El hacker no podía creer su suerte. Después de docenas de intentos había triunfado, convirtiéndose en administrador del sistema.
Su primera orden fue para averiguar los privilegios adquiridos. El ordenador de las fuerzas aéreas respondió automáticamente: privilegio de sistema, además de una serie de derechos, incluidos los de leer, escribir o borrar cualquier archivo del sistema.
Estaba incluso autorizado a inspeccionar la seguridad del ordenador de las fuerzas aéreas.
Le imaginaba, desde su terminal en Alemania, contemplando con incredulidad su pantalla. No sólo podía moverse a sus anchas por el ordenador de la comandancia espacial, sino que lo controlaba.
En cierto lugar del sur de California denominado El Segundo, un gran ordenador VAX había sido invadido por un hacker, desde el otro extremo del mundo.
Sus próximos pasos eran previsibles; después de averiguar sus privilegios, canceló el control de sus operaciones. De ese modo no dejaría huellas, o por lo menos eso suponía. ¿Cómo podía imaginar que yo le observaba desde Berkeley?

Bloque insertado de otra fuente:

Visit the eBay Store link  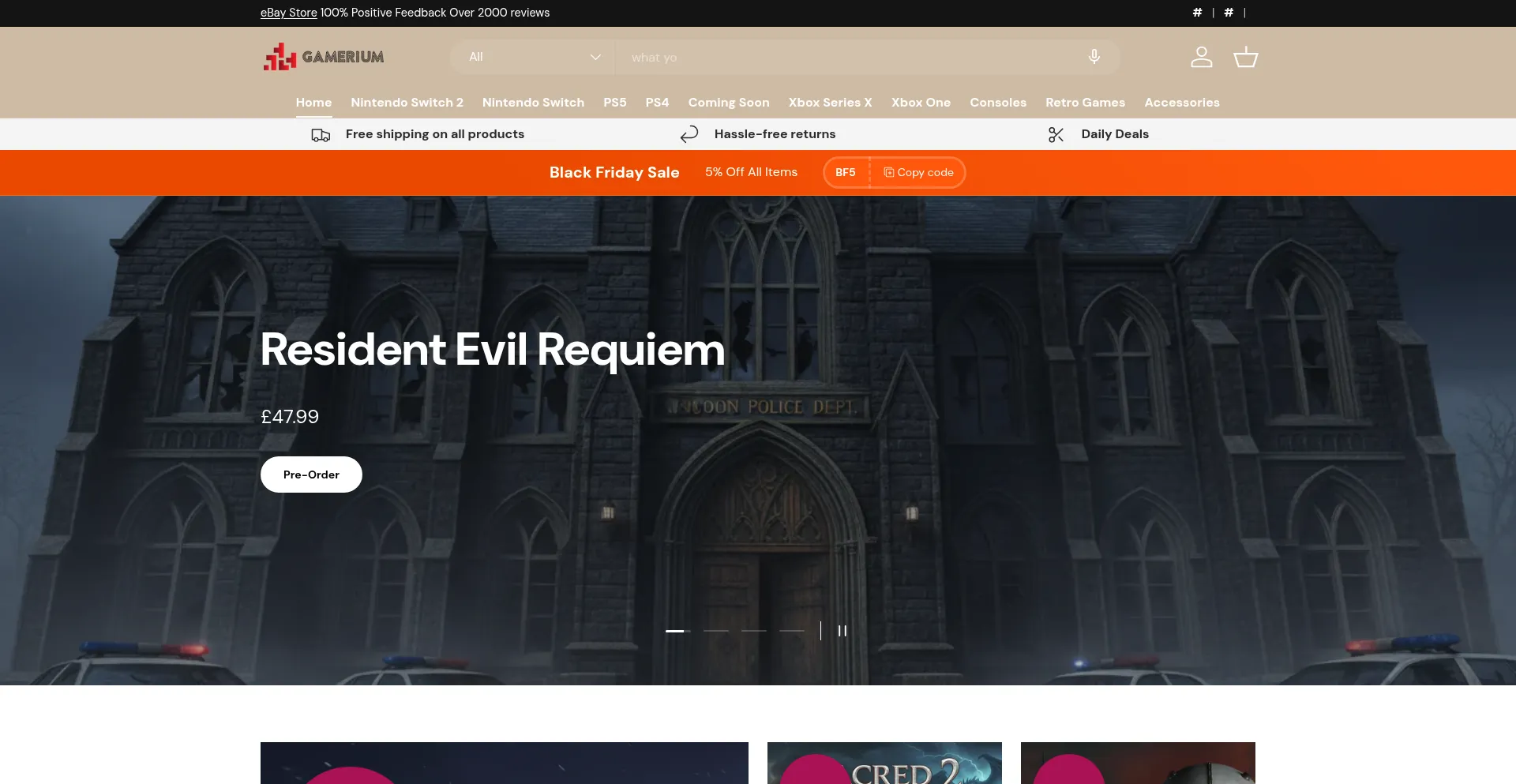click(287, 13)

Con la confianza de no haber sido detectado, inspeccionó los ordenadores cercanos. En un instante descubrió cuatro en la red de las fuerzas aéreas y un camino para conectar con otros. Desde su posición privilegiada, ninguno de ellos le permanecía oculto y, en el supuesto de que fuera incapaz de adivinar sus contraseñas, podría robarlas con la instalación de troyano.
El ordenador en el que se había infiltrado no era un portátil de oficina. En el sistema encontró millares de archivos y centenares de usuarios. ¿Centenares de usuarios? Efectivamente, el hacker hizo un listado de todos ellos.
Pero la avaricia se interpuso en su camino. Pidió al ordenador de las fuerzas aéreas una lista de títulos de todos sus archivos y el aparato se puso a imprimir alegremente nombres como
«Planes diseño láser»
e
«Informe lanzamiento transbordador»
. Pero no sabía cómo cerrar el grifo y, a lo largo de dos horas, vertió una cascada de información en su terminal.
Por fin, a las dos y media, colgó, suponiendo que podría conectar de nuevo con el ordenador de las fuerzas aéreas. Pero no lo logró. El ordenador le comunicó:
Su contraseña ha caducado. Le ruego se ponga en contacto con el "administrador del sistema"
.
Al examinar las hojas anteriores, vi dónde había metido la pata. La contraseña «service» había caducado y el ordenador se lo había advertido en el momento de infiltrarse. Era probable que, en aquel sistema, las contraseña caducaran automáticamente, transcurrido un número determinado de meses.
Para que el aparato siguiera aceptándole tenía que haber repuesto inmediatamente su contraseña, pero hizo caso omiso de la petición y ahora el sistema le negaba la entrada.
A millares de kilómetros, sentía su frustración. Intentaba desesperadamente volver a introducirse en aquel ordenador, pero se lo impedía el estúpido error que él mismo había cometido.
Se había encontrado las llaves de un Buick y las había encerrado dentro del propio vehículo.
El error del hacker resolvió el problema de lo que les contaría a la División Espacial de las fuerzas aéreas. Siendo domingo, no había a quien llamar. Y puesto que el hacker se había cerrado él mismo la puerta en las narices, ya no suponía peligro alguno para el ordenador de las fuerzas aéreas. Me limitaría a comunicárselo a la policía militar y dejaría que se ocuparan ellos del asunto.